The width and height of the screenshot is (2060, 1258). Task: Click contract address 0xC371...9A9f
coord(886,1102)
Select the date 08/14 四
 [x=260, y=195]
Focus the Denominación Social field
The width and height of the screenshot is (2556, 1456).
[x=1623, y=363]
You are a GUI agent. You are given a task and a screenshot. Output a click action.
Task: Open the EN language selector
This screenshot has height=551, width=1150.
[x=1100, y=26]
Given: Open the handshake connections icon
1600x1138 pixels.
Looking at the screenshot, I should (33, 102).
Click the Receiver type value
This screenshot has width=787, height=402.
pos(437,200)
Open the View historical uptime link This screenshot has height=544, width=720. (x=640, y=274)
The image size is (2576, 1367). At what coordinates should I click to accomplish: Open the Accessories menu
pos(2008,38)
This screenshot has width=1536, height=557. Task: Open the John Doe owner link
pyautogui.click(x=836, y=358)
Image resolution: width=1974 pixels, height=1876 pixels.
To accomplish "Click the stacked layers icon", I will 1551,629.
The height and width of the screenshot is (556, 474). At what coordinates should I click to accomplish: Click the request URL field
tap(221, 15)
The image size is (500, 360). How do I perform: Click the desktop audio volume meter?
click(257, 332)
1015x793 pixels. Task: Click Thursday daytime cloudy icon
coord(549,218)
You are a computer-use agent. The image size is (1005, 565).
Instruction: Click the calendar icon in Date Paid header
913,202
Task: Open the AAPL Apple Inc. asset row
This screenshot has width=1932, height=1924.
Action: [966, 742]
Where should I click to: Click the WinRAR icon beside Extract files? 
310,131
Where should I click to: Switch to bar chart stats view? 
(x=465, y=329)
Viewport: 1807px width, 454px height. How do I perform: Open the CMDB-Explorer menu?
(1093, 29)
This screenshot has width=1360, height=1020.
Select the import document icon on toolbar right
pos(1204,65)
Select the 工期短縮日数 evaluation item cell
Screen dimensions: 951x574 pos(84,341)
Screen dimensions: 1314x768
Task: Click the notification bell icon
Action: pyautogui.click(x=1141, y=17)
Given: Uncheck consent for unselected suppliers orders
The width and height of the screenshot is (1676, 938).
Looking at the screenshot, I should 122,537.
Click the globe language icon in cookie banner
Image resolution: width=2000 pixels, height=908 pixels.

****************************************

=== CONSIGNE ===
Reprends ces lignes en remplaçant « pixels » par « px » dans tous les items, sans rien modifier d'autre.

=== RÉPONSE ===
The width and height of the screenshot is (2060, 1258). Task: Click contract address 0xC371...9A9f
coord(886,1102)
Select the date 08/14 四
 [x=260, y=195]
Focus the Denominación Social field
The width and height of the screenshot is (2556, 1456).
[x=1623, y=363]
You are a GUI agent. You are given a task and a screenshot. Output a click action.
Task: Open the EN language selector
This screenshot has height=551, width=1150.
[x=1100, y=26]
Given: Open the handshake connections icon
1600x1138 px.
Looking at the screenshot, I should (33, 102).
Click the Receiver type value
This screenshot has width=787, height=402.
pos(437,200)
Open the View historical uptime link This screenshot has height=544, width=720. (x=640, y=274)
The image size is (2576, 1367). At what coordinates should I click to accomplish: Open the Accessories menu
pos(2008,38)
This screenshot has width=1536, height=557. Task: Open the John Doe owner link
pyautogui.click(x=836, y=358)
Image resolution: width=1974 px, height=1876 px.
To accomplish "Click the stacked layers icon", I will 1551,629.
The height and width of the screenshot is (556, 474). At what coordinates should I click to accomplish: Click the request URL field
tap(221, 15)
The image size is (500, 360). How do I perform: Click the desktop audio volume meter?
click(257, 332)
1015x793 px. Task: Click Thursday daytime cloudy icon
coord(549,218)
You are a computer-use agent. The image size is (1005, 565).
Instruction: Click the calendar icon in Date Paid header
913,202
Task: Open the AAPL Apple Inc. asset row
This screenshot has width=1932, height=1924.
Action: [966, 742]
Where should I click to: Click the WinRAR icon beside Extract files? 
310,131
Where should I click to: Switch to bar chart stats view? 
(x=465, y=329)
Viewport: 1807px width, 454px height. How do I perform: Open the CMDB-Explorer menu?
(1093, 29)
This screenshot has width=1360, height=1020.
Select the import document icon on toolbar right
pos(1204,65)
Select the 工期短縮日数 evaluation item cell
Screen dimensions: 951x574 pos(84,341)
Screen dimensions: 1314x768
Task: Click the notification bell icon
Action: pyautogui.click(x=1141, y=17)
Given: Uncheck consent for unselected suppliers orders
The width and height of the screenshot is (1676, 938).
Looking at the screenshot, I should 122,537.
Click the globe language icon in cookie banner
Image resolution: width=2000 px, height=908 px.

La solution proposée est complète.